= SOURCE =

A joint class blog for instructors Sarah Afzal and Paige Wallace

Welcome to the Women in Literature blog for Sarah and Paige's classes.  We're so excited to spend a semester with you guys talking about some of our favorite things. This is the space where we'll all work hard to create community. We're using this blog to strengthen your writing and communication skills. Social media is a huge part of our society and learning how to interact and create meaningful conversation in these spaces is incredibly important.

Reading Tar Baby with an ecofeminist lens

  • Writer: Paige
    Paige
  • Sep 17, 2018
  • 2 min read

The accounts of nature and the men who enter into these wild spaces for some kind of spiritual exigence are deeply embedded in the American canon, but these accounts often ignore the ways in which the wild and wilderness manifest differently depending on factors such as race, class, and gender. In an effort to address the inattention traditional American nature writers give to social and political matters that cannot be so simply abandoned even in the most wild spaces, Evelyn White’s 1954 essay, “Black Women and the Wilderness” details her long standing fears of the wild emphasizing the conflicting definitions of wilderness as pristine and exciting and wilderness as dangerous and lawless.


White connects her fear of the wilderness to the violent death of Emmett Till and the Birmingham church bombing both of which happened when she was a child. These instances of trauma remain with White as an adult and she is unable to retreat into the wilderness for the kind of spiritual healing talked about by Emerson and Thoreau among others. Instead her moments in nature are tainted with the idea that she could “be taunted, attacked, raped, maybe even murdered because of the color of [her] skin” (281). For White, even the landscape takes on a menacing presence as she describes “the mountains that loomed over the site like white-capped security guards” supporting an environmental imagination that is implicated in the everyday surveillance of blackness created by the institution of slavery and maintained in America by current policing practices (283).


Desiring to find peace in the wilderness, White forced herself to revisit and recreate memories of a past in which her “Ibo and Ashanti ancestors [...]were dragged from Africa and enslaved on southern plantations”—a place where burning crosses and white hooded men dominated the horizon rather than the picturesque sunsets featured in the works of many great nature writers (285). White imagines herself “captured in a swampy backwater” and “cradl[ing] an ancestral mother, broken and keening, as her baby was snatched from her arms and sold down river” an image that purposefully overlays nature and society (285).

= EXERCISE BRIEF =
Write out the blog post word for word between "Reading Tar Baby" and "dangerous and lawless.", inclusive.

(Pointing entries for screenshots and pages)
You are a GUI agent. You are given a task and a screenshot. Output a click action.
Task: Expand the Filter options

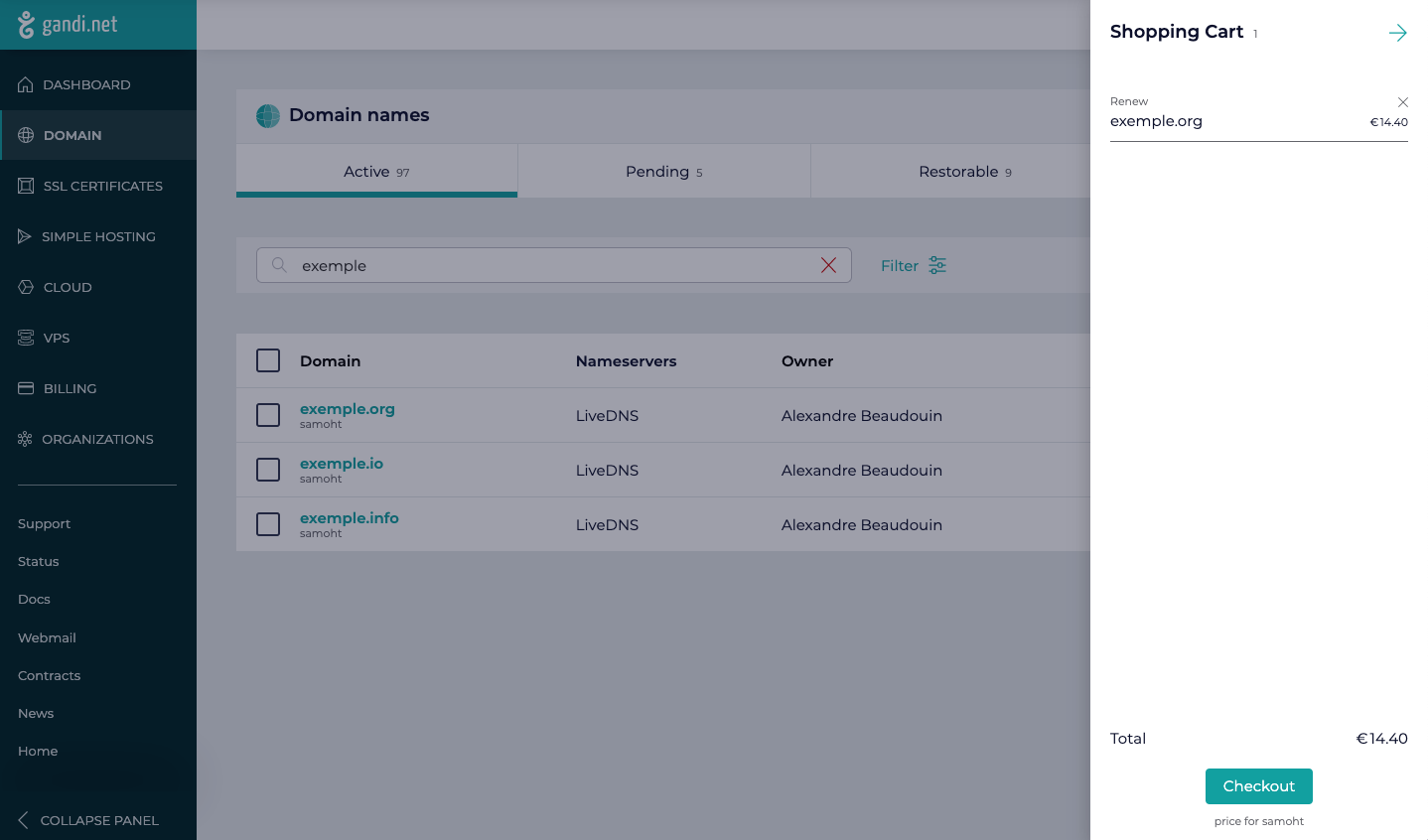[913, 265]
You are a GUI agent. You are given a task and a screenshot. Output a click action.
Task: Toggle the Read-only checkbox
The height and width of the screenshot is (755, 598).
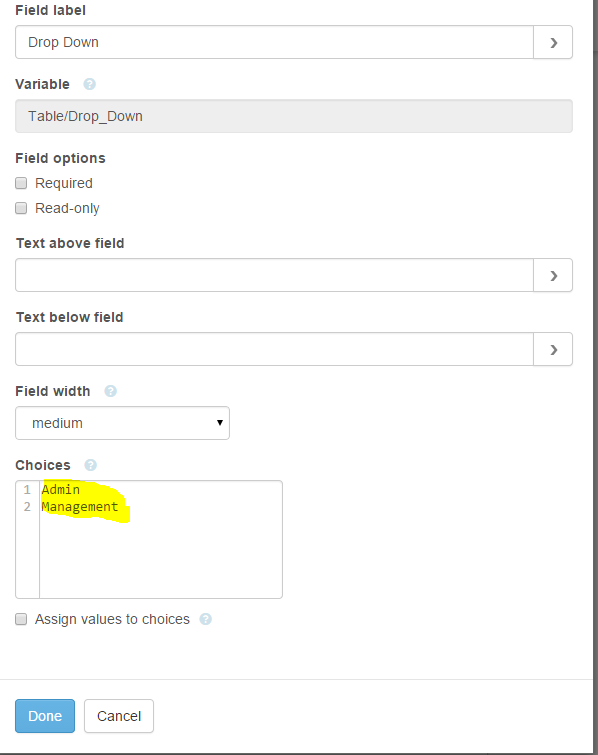[x=21, y=208]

= COMPLETE OUTPUT =
Reading Tar Baby with an ecofeminist lens

  • Writer: Paige
    Paige
  • Sep 17, 2018
  • 2 min read

The accounts of nature and the men who enter into these wild spaces for some kind of spiritual exigence are deeply embedded in the American canon, but these accounts often ignore the ways in which the wild and wilderness manifest differently depending on factors such as race, class, and gender. In an effort to address the inattention traditional American nature writers give to social and political matters that cannot be so simply abandoned even in the most wild spaces, Evelyn White’s 1954 essay, “Black Women and the Wilderness” details her long standing fears of the wild emphasizing the conflicting definitions of wilderness as pristine and exciting and wilderness as dangerous and lawless.